From: Chao Leng <lengchao@huawei.com>
To: Sagi Grimberg <sagi@grimberg.me>, <linux-nvme@lists.infradead.org>
Cc: kbusch@kernel.org, axboe@fb.com, linux-block@vger.kernel.org,
hch@lst.de, axboe@kernel.dk
Subject: Re: [PATCH v2 4/6] nvme-rdma: avoid IO error and repeated request completion
Date: Thu, 21 Jan 2021 09:34:30 +0800 [thread overview]
Message-ID: <6bfca033-8fda-4ace-c05f-285fccb070fd@huawei.com> (raw)
In-Reply-To: <2ed5391c-fe43-f512-adf0-214effd5d599@grimberg.me>
On 2021/1/21 5:35, Sagi Grimberg wrote:
>
> is not something we should be handling in nvme. block drivers
>>>>> should be able to fail queue_rq, and this all should live in the
>>>>> block layer.
>>>> Of course, it is also an idea to repair the block drivers directly.
>>>> However, block layer is unaware of nvme native multipathing,
>>>
>>> Nor it should be
>>>
>>>> will cause the request return error which should be avoided.
>>>
>>> Not sure I understand..
>>> requests should failover for path related errors,
>>> what queue_rq errors are expected to be failed over from your
>>> perspective?
>> Although fail over for only path related errors is the best choice, it's
>> almost impossible to achieve.
>> The probability of non-path-related errors is very low. Although these
>> errors do not require fail over retry, the cost of fail over retry
>> is complete the request with error delay a bit long time(retry several
>> times). It's not the best choice, but I think it's acceptable, because
>> HBA driver does not have path-related error codes but only general error
>> codes. It is difficult to identify whether the general error codes are
>> path-related.
>
> If we have a SW bug or breakage that can happen occasionally, this can
> result in a constant failover rather than a simple failure. This is just
> not a good approach IMO.
>
>>>> The scenario: use two HBAs for nvme native multipath, and then one HBA
>>>> fault,
>>>
>>> What is the specific error the driver sees?

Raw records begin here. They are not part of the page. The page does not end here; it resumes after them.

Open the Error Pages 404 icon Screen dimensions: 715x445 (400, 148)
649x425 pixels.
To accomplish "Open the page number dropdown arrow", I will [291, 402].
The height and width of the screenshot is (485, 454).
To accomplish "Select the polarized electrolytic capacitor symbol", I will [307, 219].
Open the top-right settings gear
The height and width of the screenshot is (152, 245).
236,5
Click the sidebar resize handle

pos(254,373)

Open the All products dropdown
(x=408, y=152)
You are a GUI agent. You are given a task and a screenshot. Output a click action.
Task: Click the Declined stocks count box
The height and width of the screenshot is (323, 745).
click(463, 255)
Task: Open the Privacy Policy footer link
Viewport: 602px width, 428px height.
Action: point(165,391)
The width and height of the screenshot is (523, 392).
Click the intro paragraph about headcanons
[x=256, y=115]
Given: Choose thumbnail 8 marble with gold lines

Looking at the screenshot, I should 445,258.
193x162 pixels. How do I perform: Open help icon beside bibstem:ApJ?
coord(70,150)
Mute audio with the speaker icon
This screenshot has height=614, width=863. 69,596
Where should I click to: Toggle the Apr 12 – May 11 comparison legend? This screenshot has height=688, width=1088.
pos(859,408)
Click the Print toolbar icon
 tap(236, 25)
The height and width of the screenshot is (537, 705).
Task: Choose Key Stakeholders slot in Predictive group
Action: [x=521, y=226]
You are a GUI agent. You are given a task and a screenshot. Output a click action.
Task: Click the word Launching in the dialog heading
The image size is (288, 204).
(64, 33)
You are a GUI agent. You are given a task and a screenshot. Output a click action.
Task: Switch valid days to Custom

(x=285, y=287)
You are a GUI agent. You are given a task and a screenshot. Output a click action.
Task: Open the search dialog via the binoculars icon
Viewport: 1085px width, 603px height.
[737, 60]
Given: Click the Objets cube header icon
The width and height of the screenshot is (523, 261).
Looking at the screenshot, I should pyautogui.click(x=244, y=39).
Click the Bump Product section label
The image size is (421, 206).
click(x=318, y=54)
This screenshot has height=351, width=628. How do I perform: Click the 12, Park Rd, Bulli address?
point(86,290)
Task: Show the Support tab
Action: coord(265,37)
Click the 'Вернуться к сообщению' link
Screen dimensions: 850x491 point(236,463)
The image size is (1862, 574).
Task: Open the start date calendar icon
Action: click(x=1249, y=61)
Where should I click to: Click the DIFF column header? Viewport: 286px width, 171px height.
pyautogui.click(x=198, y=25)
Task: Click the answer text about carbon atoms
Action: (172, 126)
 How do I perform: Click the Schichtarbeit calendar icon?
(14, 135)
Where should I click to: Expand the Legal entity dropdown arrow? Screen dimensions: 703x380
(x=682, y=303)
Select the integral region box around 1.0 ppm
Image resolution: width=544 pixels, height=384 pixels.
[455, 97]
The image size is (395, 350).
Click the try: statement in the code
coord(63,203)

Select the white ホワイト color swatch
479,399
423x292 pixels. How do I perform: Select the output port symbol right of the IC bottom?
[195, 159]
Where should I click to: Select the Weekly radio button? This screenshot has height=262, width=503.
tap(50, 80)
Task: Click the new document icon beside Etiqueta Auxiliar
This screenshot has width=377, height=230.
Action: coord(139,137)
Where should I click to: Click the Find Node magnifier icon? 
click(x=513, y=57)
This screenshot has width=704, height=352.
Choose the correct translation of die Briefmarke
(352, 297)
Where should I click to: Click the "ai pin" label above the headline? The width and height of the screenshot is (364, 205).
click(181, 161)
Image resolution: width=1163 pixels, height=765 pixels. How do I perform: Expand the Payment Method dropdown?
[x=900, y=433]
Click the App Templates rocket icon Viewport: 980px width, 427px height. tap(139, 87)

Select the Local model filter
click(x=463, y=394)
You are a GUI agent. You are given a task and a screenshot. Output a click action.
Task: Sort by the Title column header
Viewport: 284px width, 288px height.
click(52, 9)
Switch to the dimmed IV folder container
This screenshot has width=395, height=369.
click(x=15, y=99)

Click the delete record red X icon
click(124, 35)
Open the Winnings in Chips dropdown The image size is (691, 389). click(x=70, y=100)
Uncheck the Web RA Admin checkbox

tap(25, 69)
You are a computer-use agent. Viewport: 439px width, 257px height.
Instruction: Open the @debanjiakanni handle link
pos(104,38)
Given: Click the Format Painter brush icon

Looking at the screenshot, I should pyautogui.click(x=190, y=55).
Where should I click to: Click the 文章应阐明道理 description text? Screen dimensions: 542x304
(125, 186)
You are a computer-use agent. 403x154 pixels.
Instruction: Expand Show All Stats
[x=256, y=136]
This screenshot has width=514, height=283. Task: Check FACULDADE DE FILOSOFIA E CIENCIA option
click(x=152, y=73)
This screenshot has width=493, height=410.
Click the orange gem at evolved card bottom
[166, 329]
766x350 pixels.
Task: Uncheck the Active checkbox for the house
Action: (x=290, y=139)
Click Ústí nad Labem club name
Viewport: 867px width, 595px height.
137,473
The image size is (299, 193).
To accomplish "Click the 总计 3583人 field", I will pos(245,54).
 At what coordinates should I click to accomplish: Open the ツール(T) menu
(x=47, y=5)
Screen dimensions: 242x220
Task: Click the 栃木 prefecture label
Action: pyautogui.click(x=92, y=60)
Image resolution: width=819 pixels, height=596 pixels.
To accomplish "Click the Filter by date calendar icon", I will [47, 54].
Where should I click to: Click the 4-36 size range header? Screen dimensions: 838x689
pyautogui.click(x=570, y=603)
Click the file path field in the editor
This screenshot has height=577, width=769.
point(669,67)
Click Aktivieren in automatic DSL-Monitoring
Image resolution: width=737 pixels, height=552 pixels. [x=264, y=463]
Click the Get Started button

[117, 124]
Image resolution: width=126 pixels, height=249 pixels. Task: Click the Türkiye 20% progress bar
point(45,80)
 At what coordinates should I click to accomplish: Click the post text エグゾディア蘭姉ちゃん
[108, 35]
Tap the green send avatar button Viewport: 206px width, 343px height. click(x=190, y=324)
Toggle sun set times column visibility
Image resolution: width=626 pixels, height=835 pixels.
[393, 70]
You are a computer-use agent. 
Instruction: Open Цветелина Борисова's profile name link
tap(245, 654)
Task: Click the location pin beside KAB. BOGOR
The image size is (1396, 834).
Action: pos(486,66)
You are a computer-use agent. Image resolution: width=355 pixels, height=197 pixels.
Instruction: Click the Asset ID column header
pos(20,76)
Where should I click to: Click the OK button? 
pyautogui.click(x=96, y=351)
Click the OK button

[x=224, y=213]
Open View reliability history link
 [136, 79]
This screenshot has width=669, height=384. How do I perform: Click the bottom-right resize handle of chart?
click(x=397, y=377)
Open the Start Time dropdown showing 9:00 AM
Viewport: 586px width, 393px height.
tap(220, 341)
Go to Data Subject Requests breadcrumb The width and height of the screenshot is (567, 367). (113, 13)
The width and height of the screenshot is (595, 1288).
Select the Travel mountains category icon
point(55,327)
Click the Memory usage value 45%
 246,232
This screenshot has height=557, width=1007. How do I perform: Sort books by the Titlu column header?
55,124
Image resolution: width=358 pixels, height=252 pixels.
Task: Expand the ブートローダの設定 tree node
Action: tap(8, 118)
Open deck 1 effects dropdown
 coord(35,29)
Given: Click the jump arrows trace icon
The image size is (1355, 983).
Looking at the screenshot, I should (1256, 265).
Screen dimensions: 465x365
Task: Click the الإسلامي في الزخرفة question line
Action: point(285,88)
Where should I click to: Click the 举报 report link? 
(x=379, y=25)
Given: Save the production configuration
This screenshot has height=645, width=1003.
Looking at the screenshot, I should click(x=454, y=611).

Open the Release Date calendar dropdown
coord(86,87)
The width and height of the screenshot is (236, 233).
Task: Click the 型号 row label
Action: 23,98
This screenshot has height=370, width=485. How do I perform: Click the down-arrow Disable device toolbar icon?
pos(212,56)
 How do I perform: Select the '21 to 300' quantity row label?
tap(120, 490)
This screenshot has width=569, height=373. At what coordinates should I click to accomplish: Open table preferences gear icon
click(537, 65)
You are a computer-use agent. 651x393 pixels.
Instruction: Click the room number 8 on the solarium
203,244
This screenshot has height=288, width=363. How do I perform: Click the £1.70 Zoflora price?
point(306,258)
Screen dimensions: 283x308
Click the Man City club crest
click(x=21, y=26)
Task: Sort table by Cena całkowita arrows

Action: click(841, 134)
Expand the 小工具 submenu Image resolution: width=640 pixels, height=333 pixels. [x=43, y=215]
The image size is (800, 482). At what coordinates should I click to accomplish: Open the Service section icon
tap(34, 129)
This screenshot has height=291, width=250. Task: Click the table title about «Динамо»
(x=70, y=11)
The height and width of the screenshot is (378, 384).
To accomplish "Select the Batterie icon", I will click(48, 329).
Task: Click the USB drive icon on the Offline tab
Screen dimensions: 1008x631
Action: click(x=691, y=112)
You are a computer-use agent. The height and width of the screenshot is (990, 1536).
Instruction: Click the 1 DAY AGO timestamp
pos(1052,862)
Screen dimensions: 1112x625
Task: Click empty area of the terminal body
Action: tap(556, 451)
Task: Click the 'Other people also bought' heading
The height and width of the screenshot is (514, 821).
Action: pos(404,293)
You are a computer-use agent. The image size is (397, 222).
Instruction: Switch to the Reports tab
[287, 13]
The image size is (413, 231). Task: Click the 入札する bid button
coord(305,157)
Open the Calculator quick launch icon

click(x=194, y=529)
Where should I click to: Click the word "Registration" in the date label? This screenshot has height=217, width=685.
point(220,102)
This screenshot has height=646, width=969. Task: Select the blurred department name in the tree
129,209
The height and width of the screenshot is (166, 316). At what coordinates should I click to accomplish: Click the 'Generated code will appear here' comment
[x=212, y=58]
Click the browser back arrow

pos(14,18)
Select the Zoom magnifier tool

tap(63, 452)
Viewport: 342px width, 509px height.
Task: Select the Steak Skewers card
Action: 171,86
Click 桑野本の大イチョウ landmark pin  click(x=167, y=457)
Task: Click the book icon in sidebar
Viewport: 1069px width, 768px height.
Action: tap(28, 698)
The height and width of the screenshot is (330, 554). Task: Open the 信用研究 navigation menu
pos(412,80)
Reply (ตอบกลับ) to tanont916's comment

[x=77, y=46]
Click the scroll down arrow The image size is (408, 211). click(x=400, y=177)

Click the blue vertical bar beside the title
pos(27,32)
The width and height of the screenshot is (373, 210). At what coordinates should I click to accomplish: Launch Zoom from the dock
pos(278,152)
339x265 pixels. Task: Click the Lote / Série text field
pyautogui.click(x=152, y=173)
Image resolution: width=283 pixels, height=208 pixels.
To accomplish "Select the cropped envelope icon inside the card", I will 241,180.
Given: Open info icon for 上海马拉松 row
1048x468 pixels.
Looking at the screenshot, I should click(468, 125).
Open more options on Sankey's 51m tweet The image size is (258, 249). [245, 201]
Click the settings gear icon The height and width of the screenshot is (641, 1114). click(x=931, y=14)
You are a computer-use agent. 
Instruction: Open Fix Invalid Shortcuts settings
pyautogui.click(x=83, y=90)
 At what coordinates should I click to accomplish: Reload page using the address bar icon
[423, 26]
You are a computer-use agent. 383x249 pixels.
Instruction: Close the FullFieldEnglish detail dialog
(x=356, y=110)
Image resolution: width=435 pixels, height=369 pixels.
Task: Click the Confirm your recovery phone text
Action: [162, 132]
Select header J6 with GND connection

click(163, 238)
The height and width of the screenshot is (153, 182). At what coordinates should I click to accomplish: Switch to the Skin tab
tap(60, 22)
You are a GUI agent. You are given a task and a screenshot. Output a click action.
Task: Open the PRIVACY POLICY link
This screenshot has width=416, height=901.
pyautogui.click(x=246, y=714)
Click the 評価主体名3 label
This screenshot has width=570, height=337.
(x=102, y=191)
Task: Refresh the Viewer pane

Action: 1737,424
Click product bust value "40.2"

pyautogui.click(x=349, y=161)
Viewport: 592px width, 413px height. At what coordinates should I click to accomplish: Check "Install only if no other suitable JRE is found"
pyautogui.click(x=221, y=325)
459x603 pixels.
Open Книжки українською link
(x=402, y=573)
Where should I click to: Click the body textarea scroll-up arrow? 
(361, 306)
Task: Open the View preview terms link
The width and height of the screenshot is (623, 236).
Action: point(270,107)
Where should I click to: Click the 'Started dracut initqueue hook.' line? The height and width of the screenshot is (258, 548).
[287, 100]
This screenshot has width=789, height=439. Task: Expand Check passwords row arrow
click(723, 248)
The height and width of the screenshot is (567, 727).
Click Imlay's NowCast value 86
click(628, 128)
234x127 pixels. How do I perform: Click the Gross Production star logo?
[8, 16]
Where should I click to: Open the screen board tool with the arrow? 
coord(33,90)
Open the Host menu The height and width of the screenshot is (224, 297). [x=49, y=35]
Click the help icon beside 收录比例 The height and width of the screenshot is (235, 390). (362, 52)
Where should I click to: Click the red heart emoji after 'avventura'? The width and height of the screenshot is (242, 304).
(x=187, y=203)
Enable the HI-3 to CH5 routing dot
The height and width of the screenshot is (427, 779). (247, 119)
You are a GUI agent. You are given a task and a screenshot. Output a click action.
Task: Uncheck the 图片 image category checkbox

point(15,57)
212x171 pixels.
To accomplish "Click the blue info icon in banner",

>> The path related error code is closely related to HBA driver
>> implementation. In general it is EIO. I don't think it's a good idea to
>> assume what general error code the driver returns in the event of a path
>> error.
>
> But assuming every error is a path error a good idea?
Of course not, according to the old code logic, assuming !ENOMEM && !EAGIAN
for HBA drivers is a path error. I think it might be reasonable.
>
>>>> the blk_status_t of queue_rq is BLK_STS_IOERR, blk-mq will call
>>>> blk_mq_end_request to complete the request which bypass name native
>>>> multipath. We expect the request fail over to normal HBA, but the request
>>>> is directly completed with BLK_STS_IOERR.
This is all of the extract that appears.